In his first major remarks touching on the September 24 Haj stampede, Shaikh Abdulrahman Al Sudais urged people to remember the efforts Saudi Arabia has made to take care of pilgrims.
"The efforts of the kingdom will not be undermined by the talk of the slanderers that only know to spread lies," Sudais said during weekly prayers at the Grand Mosque, Islam's holiest site.
The mosque was the scene of a construction crane collapse on September 11 which killed at least 108 people, many of them foreign pilgrims, just before Haj.
Less than two weeks later, the stampede occurred during a hajj stoning ritual at Mina, near Mecca.

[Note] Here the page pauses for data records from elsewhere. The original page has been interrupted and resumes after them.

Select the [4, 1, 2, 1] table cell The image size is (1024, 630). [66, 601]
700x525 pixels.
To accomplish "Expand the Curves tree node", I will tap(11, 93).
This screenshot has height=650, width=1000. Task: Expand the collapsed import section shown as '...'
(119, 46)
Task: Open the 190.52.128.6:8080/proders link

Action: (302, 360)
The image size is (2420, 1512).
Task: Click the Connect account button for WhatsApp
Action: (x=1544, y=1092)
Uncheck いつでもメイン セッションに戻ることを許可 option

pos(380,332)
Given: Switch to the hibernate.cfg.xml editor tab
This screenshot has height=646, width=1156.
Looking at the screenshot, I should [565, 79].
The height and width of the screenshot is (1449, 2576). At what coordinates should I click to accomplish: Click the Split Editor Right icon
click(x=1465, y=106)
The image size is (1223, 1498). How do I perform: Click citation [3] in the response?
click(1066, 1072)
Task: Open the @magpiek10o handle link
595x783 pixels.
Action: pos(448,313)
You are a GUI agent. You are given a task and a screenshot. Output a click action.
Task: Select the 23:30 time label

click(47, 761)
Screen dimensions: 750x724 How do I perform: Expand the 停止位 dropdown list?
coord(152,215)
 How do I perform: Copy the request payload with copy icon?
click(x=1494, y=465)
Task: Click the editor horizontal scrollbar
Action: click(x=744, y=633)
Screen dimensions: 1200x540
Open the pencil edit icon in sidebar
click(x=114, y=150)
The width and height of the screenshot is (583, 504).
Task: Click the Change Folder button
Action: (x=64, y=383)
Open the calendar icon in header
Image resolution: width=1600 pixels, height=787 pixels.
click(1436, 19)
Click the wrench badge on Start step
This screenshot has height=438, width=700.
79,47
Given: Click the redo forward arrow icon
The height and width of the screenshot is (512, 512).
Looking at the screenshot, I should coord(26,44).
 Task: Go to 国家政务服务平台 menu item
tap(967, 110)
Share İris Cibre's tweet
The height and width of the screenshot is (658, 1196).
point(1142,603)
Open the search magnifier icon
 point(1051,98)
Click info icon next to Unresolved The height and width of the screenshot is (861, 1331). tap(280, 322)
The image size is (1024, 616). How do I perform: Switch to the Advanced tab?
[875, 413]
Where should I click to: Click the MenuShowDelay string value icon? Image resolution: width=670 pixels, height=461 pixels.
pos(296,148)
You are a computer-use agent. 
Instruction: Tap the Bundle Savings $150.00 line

Data from 29 countries, mostly from official sources, give a total of 1,358 dead in the stampede, far in excess of the Saudi figure of 769 killed.
"It is not the right of anyone or any entity to use these events to blame or spread rumours against the great efforts exerted by the kingdom", Sudais said, according to the official Saudi Press Agency.
Iran, Saudi Arabia's regional rival and the country which reported the highest stampede death toll, has been the most critical.
Iran's supreme leader Ayatollah Ali Khamenei blamed "improper measures" and "mismanagement" for the disaster, the worst in 25 years at the Haj.
Iran said 464 of its citizens were killed.
The pilgrimage – which this year drew about two million faithful – had been largely incident-free for nine years after safety improvements and billions of dollars spent on infrastructure investment.
A formal Saudi inquiry is under way into the stampede.
After the collapse of the crane, which was working on an expansion of the Grand Mosque, King Salman ordered prosecutors to prepare an indictment.
The king, whose official title is "Custodian of the Two Holy Mosques" in Mecca and Medina, also took immediate steps including suspending the developer from new public contracts.
Between 1975 and 2006, at least 2,972 people died in fires and stampedes related to the Haj.
In the worst single incident, 1,426 pilgrims were killed during a stampede at Mina in 1990.